После арестов Антонова, Толмазова и Звездова люди Агранова стали накапливать существенные доказательства о продолжении поддержания дружеских связей среди сторонников Зиновьева. Их рассматривали как нити в расширившейся паутине политического заговора. Сталин и сотрудники центрального аппарата НКВД были чрезвычайно подозрительны в отношении «двурушничества» среди бывших зиновьевцев. В частности, их волновала директива, которую Зиновьев предположительно пустил в обращение среди своих последователей в 1928 г., чтобы они публично отреклись от своих убеждений и вновь вступили в партию. Сталин и Агранов предпочли рассматривать эту директиву как знак того, что Зиновьев пытался подорвать партию изнутри (Л 306).
Понятно, что о члене партии, который повторно вступал в партию не из-за приверженности ее линии, а по какой-то иной причине, будь это простой карьеризм или, как утверждается здесь, план «подточить ее изнутри» во взаимодействии с другими, использовать членство в партии для попытки получить привилегированный доступ к партийным постам и членам партии, говорили, что он виновен в «двурушничестве» – выражение, означаюшее «лживость, неискренность», которое существует и в английском языке. «Лицемерие» – это тоже подходящий эквивалент «двурушничества». Такой человек заявлял о верности партии, в то время как на самом деле он подрывал ее; клялся следовать партийной дисциплине, а в действительности подчинялся дисциплине своей собственной фракции. Если бывшие зиновьевцы были все еще верны Зиновьеву, то они были членами партийной фракции, а такие фракции были запрещены по настоянию Ленина на X съезде партии в 1921 г.[13]
Если связи между бывшими сторонниками Зиновьева были «дружескими», а не политическими, тогда они не являлись бы свидетельством о заговоре. Однако у Лено нет никаких доказательств, что эти связи были лишь «дружескими» или что это были лишь «бывшие» зиновьевцы, т. е. больше не были членами действующей фракции, нелегальной по правилам партии. Никаких доказательств, то есть никаких кроме первоначальных показаний этих людей после их ареста. Но это ненадежные доказательства. Во-первых, от всех подозреваемых как невиновных, так и виновных, можно ожидать, что они будут отрицать вину во время первого допроса. Во-вторых, подозреваемые вскоре изменили свои показания и признались, что все еще являются членами подпольной зиновьевской группы.
Таким образом, Лено не решает этот вопрос на основании имеющихся доказательств, а вместо этого просто заявляет, что эти подозреваемые являлись лишь «бывшими» зиновьевцами.
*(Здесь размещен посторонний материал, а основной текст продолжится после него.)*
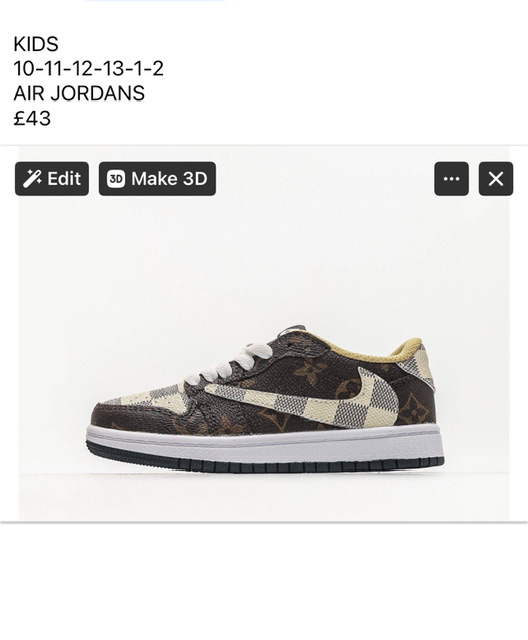Screen dimensions: 528x640
Task: Tap the checkered swoosh on the sneaker
Action: [x=310, y=400]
Тезис Лено заключается в том, что Николаев был «убийцей-одиночкой». Для этого тезиса важно, чтобы эти люди не имели политического формирования, отдельного от формирования их партийных организаций.
Не было ничего необычного в опасениях Сталина насчет «двурушничества». Если вышеупомянутые люди были искренними сторонниками партийной линии, все было в порядке, и Николаев был действительно «убийцей-одиночкой». Если же нет, то Николаев был членом тайной террористической организации заговорщиков внутри партии.
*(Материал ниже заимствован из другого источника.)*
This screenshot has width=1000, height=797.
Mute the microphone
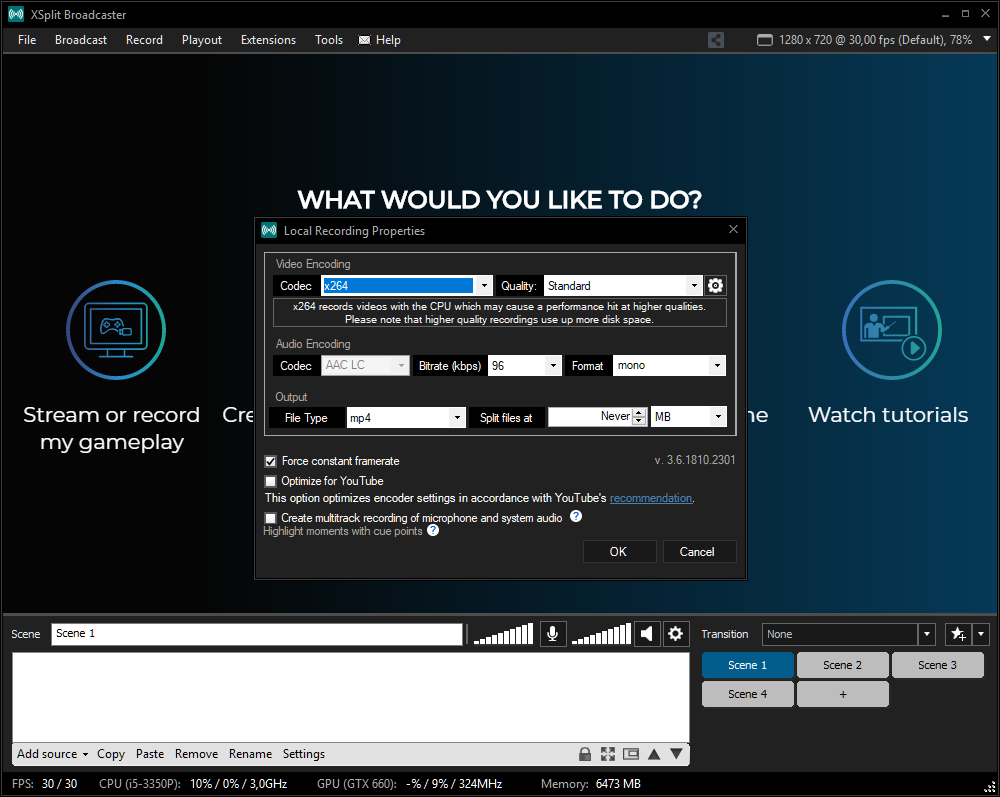click(553, 634)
Вопрос здесь касается не психологического состояния Сталина («чрезвычайно подозрительный»), а факта – существовал такой заговор или нет?
В 1928 г. Зиновьев писал своим сторонникам, настаивая на том, чтобы они снова вступили в партию, как поступил ранее он. 10 декабря 1934 г. Антонов сказал:
Румянцев был… неудовлетворен позицией, которую занял Зиновьев, рекомендовавший вернуться в партию на особых условиях (Л 307).